For more details on exposing the T3 channel using a NodePort service, run the kubectl explain domain.spec.adminServer.adminService.channels command or see the domain resource schema and documentation.

For example, if a domainUID is domain1, the Administration Server name is admin-server, and you have set up a NodePort service on external port 30012 using the domain.spec.adminServer.adminService.channels attribute, then the service would be called:

domain1-admin-server-ext

This service will be in the same namespace as the domain, and its external port number can be obtained by checking its nodePort field:

$ kubectl get service domain1-admin-server-ext -n mynamespace -o jsonpath='{.spec.ports[0].nodePort}'
30012

If the Kubernetes node machine address is kubernetes001, then WLST can connect to the WebLogic Server Administration Server pod through the NodePort as follows:

$ $ORACLE_HOME/oracle_common/common/bin/wlst.sh
Initializing WebLogic Scripting Tool (WLST) ...

Welcome to WebLogic Server Administration Scripting Shell

Type help() for help on available commands

wls:/offline> connect('myusername','mypassword','t3://kubernetes001:30012')
Connecting to t3://kubernetes001:30012 with userid myusername ...
Successfully connected to Admin Server "admin-server" that belongs to domain "base_domain".

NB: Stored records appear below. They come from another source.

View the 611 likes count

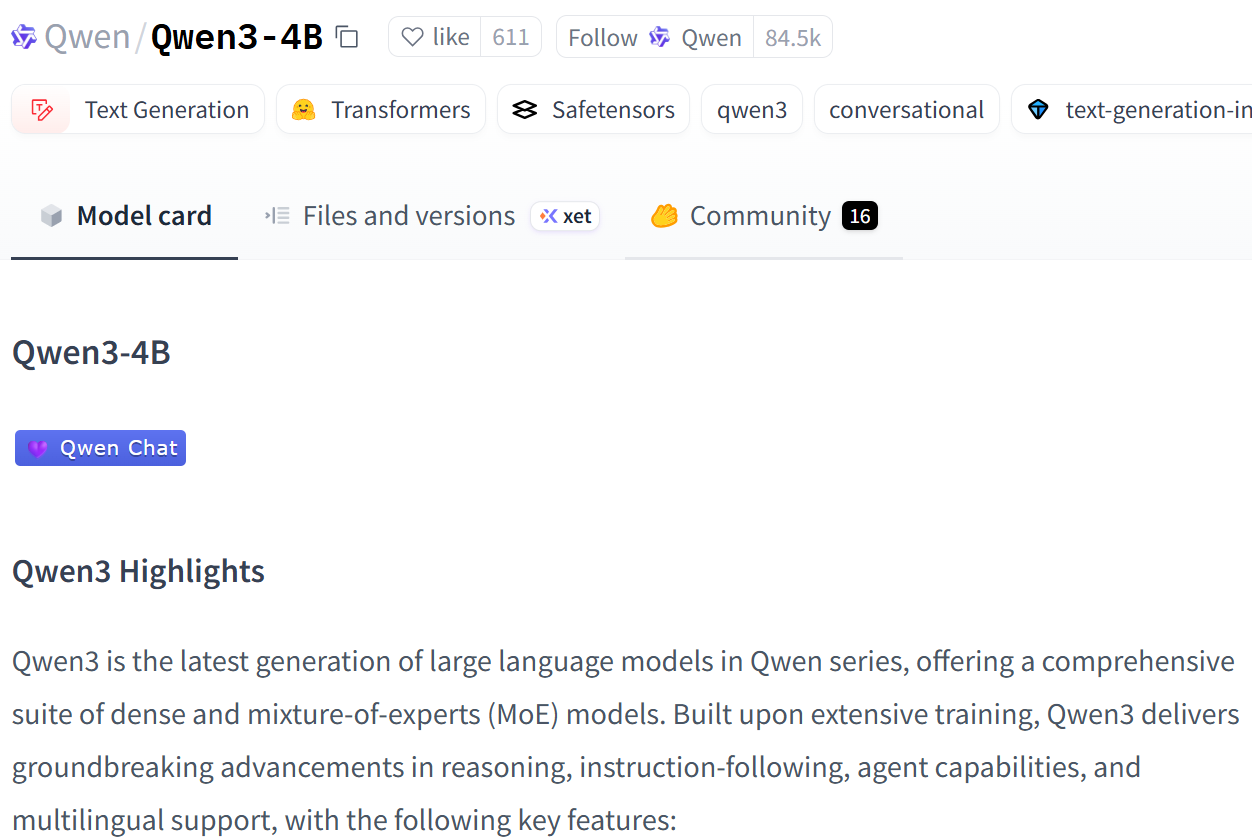coord(511,37)
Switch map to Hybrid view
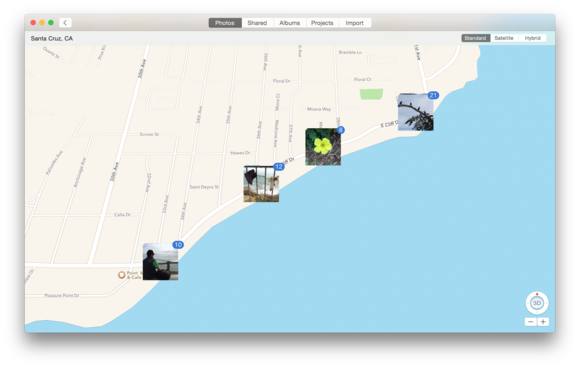This screenshot has height=368, width=580. click(x=532, y=38)
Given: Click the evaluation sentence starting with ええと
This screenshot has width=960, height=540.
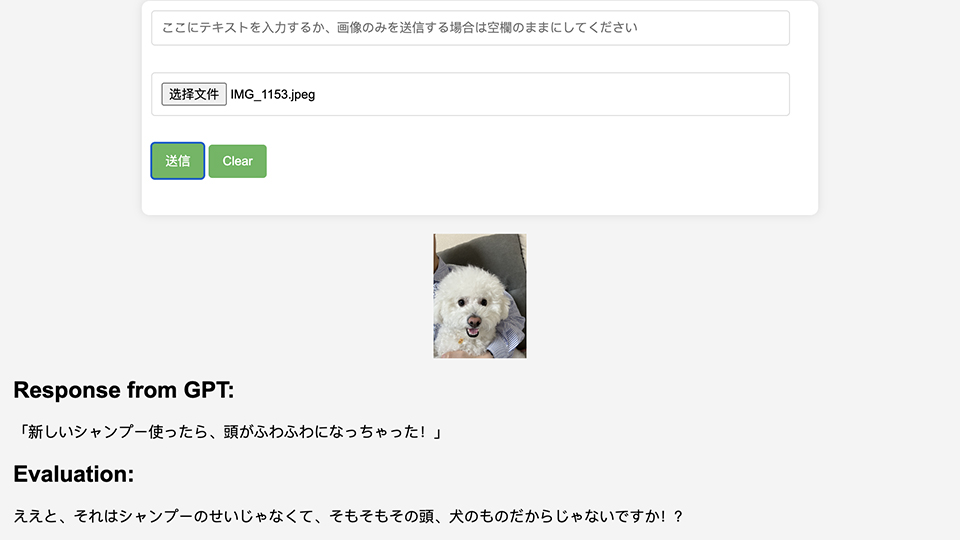Looking at the screenshot, I should click(348, 516).
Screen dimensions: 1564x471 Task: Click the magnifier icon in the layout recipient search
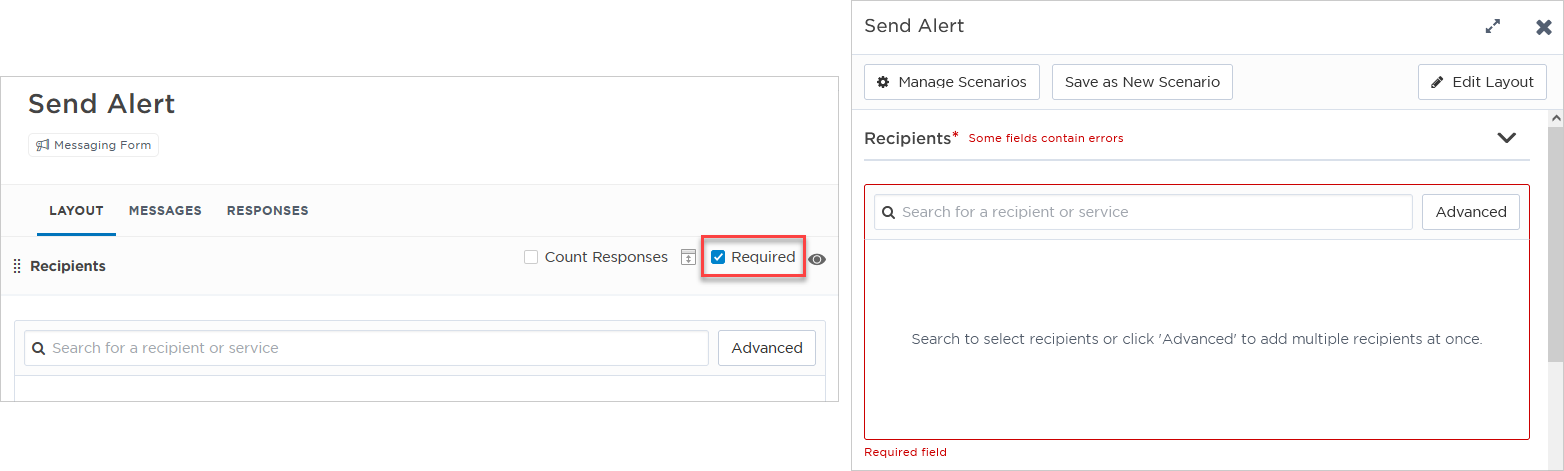click(x=39, y=348)
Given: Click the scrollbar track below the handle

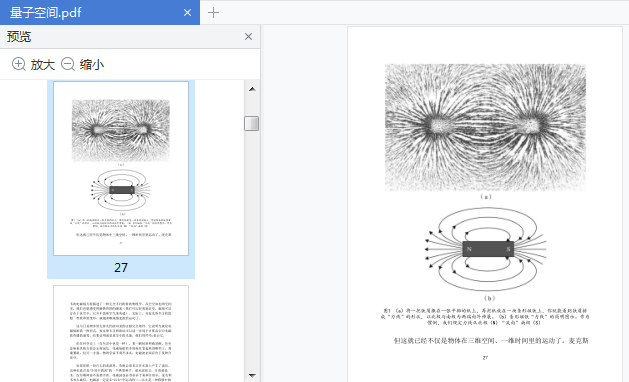Looking at the screenshot, I should [x=252, y=249].
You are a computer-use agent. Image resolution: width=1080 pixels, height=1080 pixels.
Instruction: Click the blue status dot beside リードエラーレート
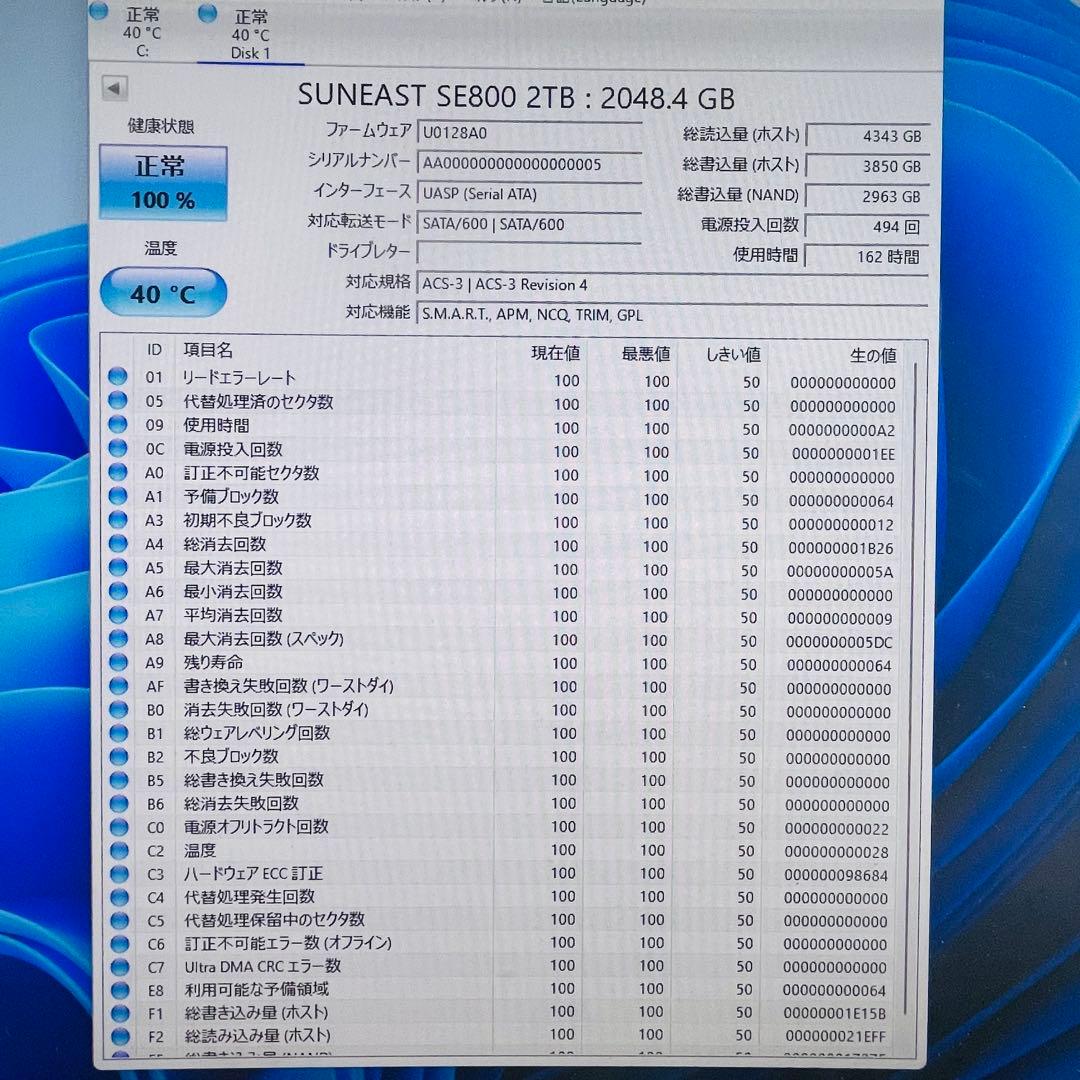(118, 377)
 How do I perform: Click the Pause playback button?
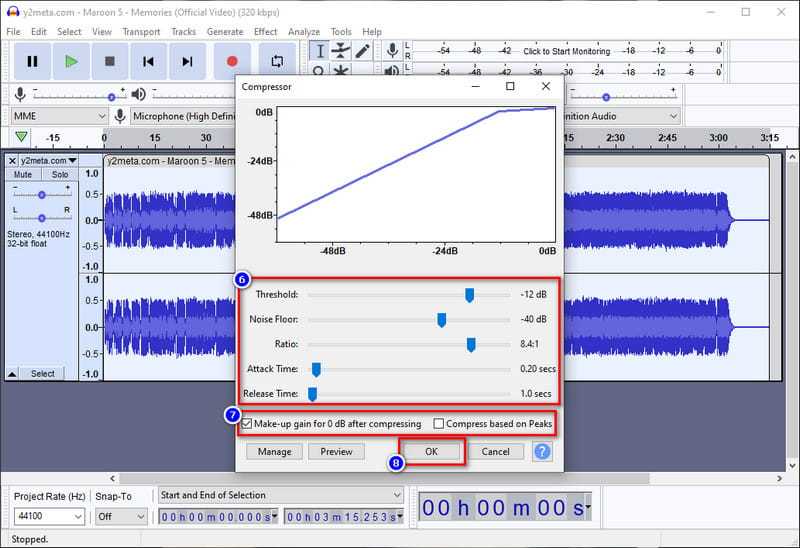[x=32, y=61]
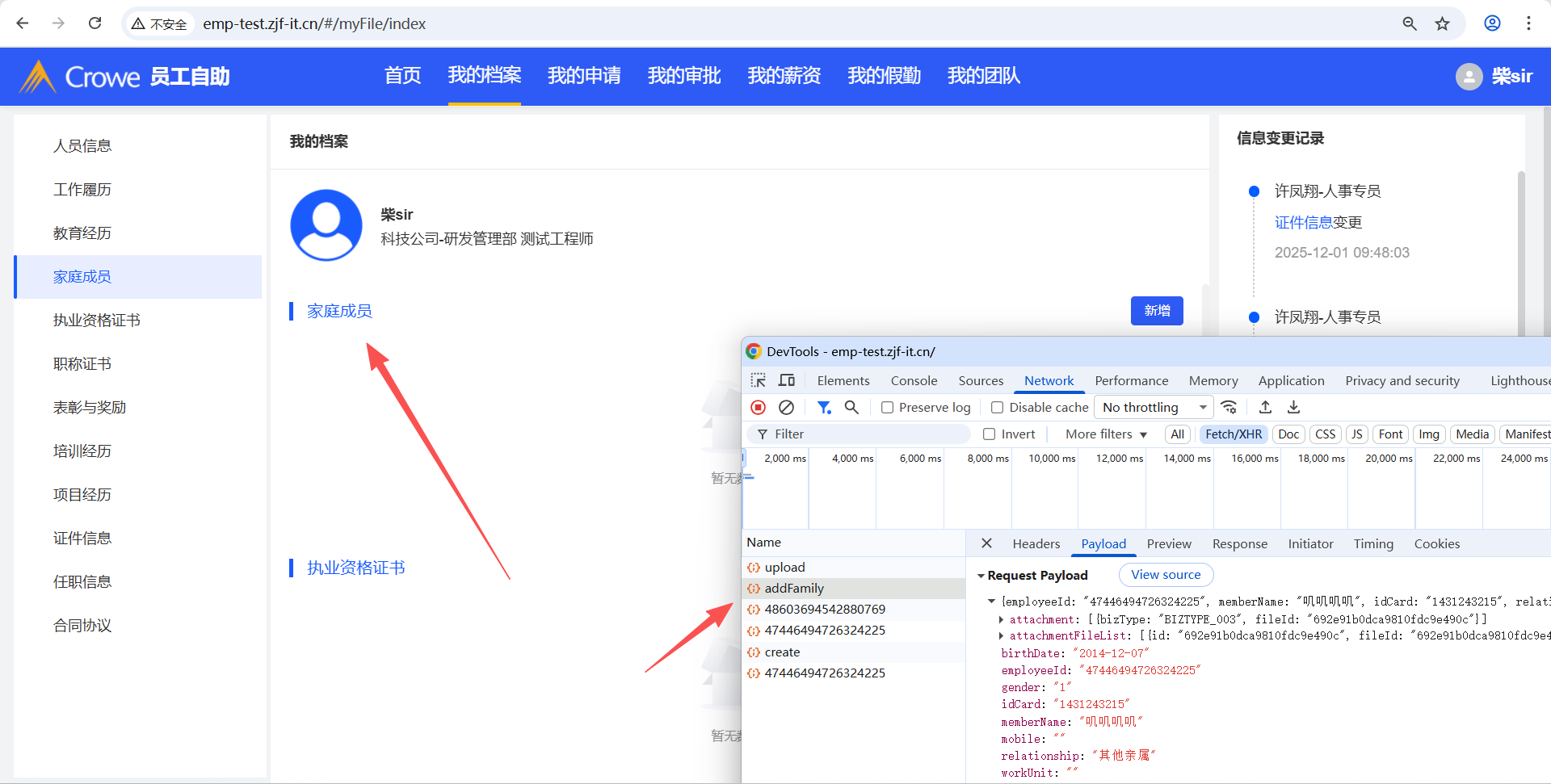Select the inspect element picker icon
The image size is (1551, 784).
758,380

Warning: An insecure protocol was used to connect to the server.
To ensure on-the-wire security, the SSL port or Admin port should be used instead.

wls:/base_domain/serverConfig/> exit()


Exiting WebLogic Scripting Tool.

Use port forwarding

One way to provide external access to WLST is to forward network traffic from a local port on your local machine to the administration port of an Administration Server Pod. See these instructions.

Port forwarding can expose a WebLogic T3 or administrative channel outside the Kubernetes cluster. For domain security considerations, see External network access security.